STORED DATA section start

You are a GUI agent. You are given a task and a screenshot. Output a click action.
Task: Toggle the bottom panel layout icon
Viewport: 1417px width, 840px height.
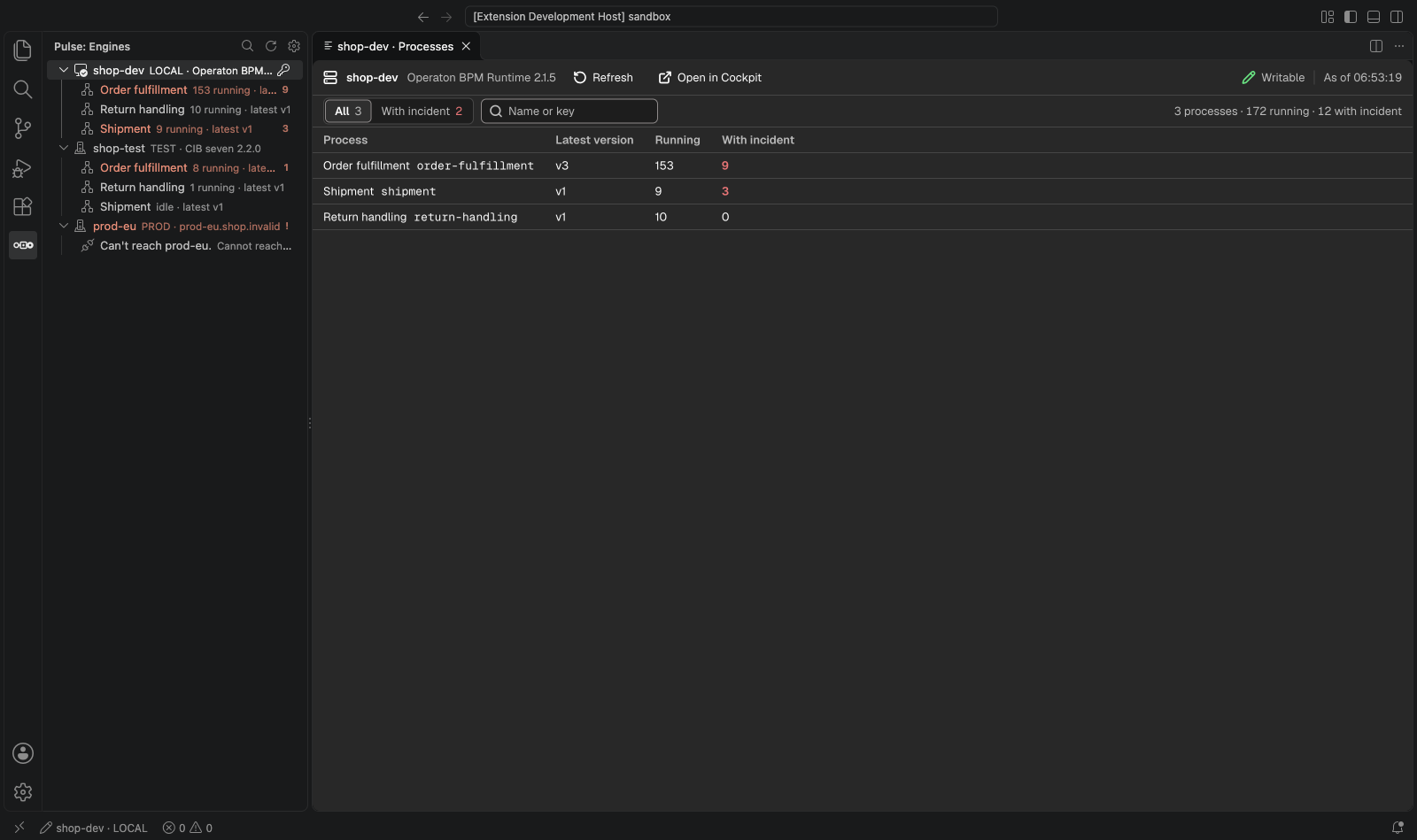[x=1374, y=17]
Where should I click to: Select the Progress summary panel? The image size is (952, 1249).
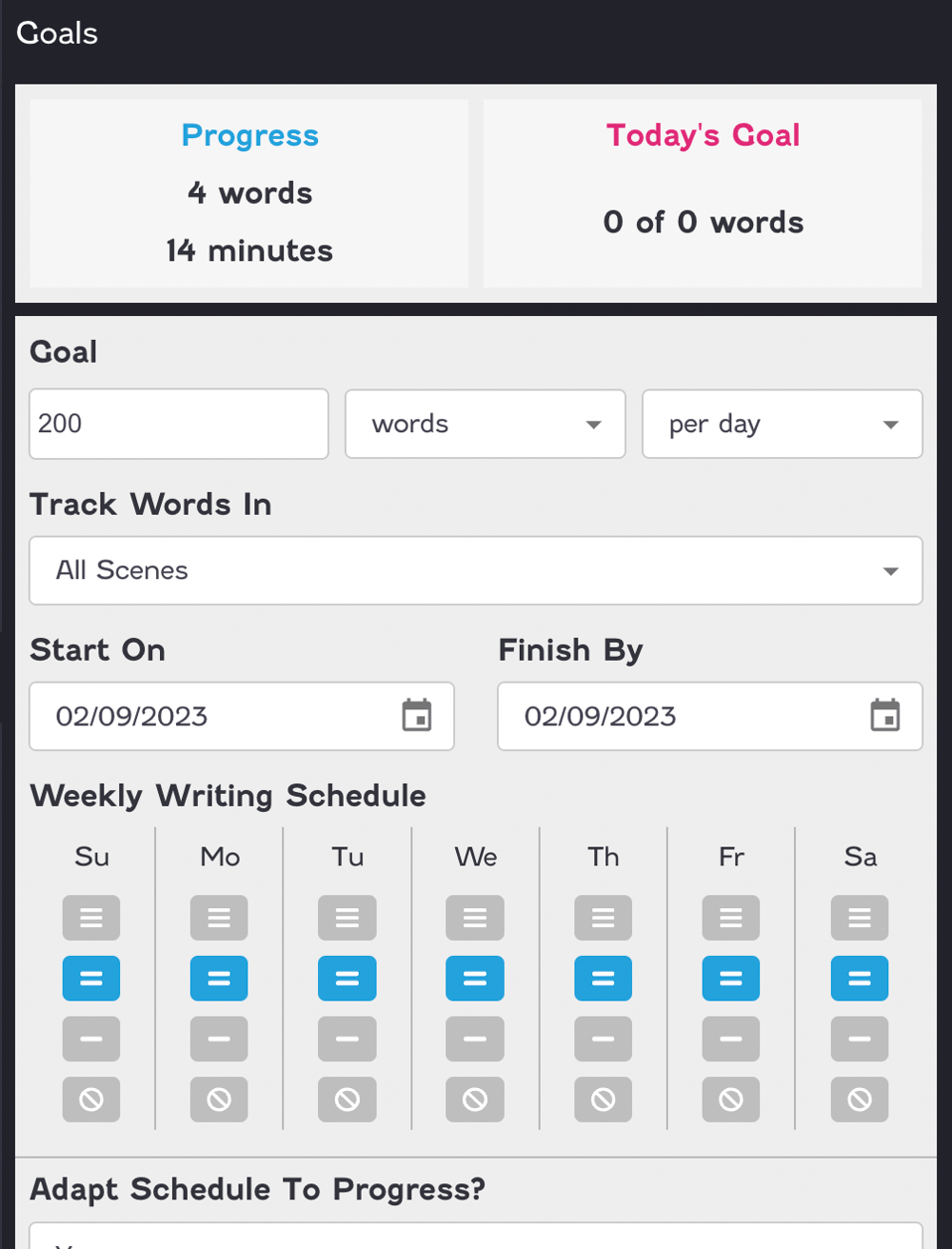[249, 193]
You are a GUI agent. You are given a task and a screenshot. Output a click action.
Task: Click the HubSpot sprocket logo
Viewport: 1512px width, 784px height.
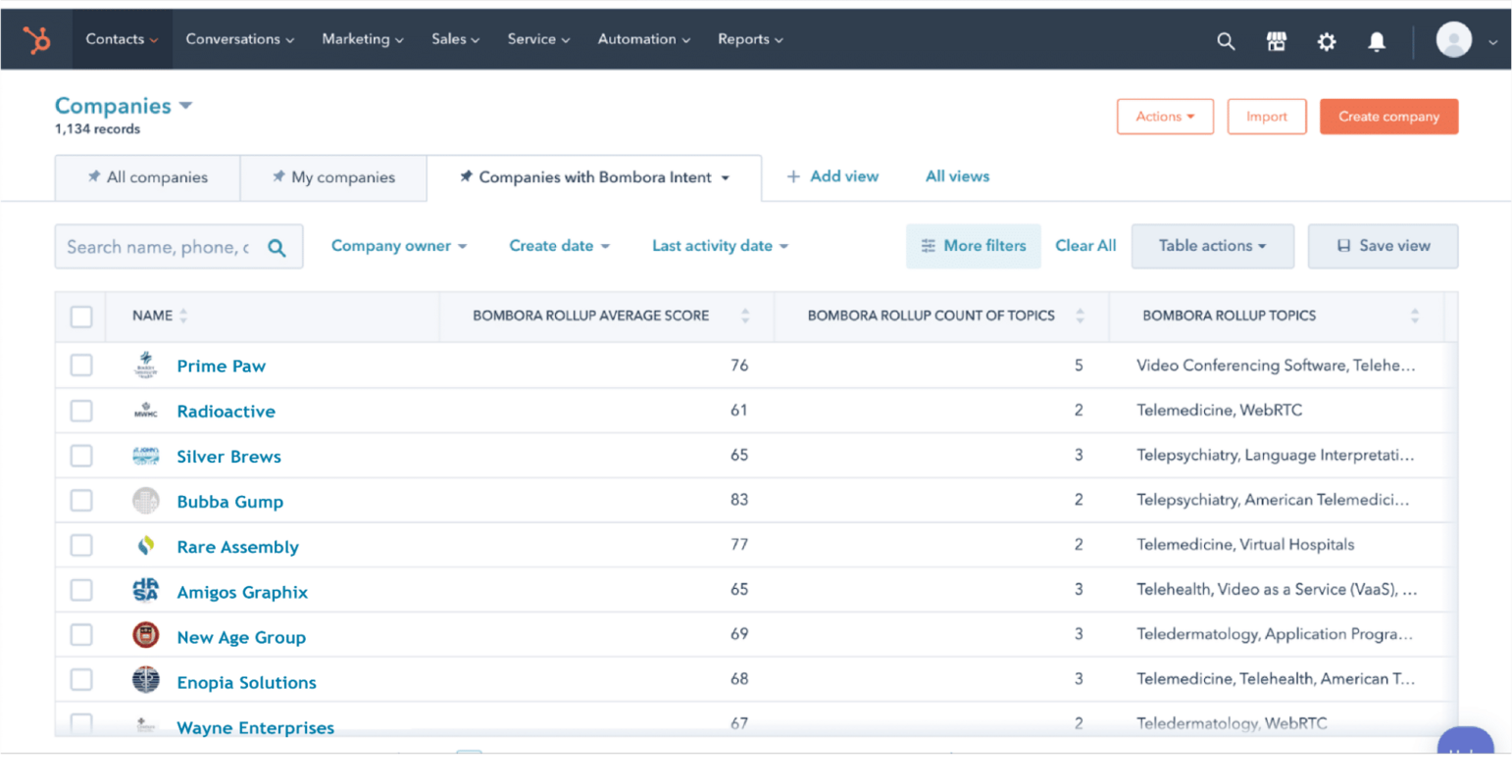pos(36,39)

STORED DATA section end

Please retype the records above exactly, leaving every image out.

You are a GUI agent. You are given a task and a screenshot. Output a click action.
Task: Toggle the bottom panel layout icon
Viewport: 1417px width, 840px height.
[x=1374, y=17]
Where should I click to: Select the Progress summary panel? The image size is (952, 1249).
[249, 193]
You are a GUI agent. You are given a task and a screenshot. Output a click action.
Task: Click the HubSpot sprocket logo
Viewport: 1512px width, 784px height.
pos(36,39)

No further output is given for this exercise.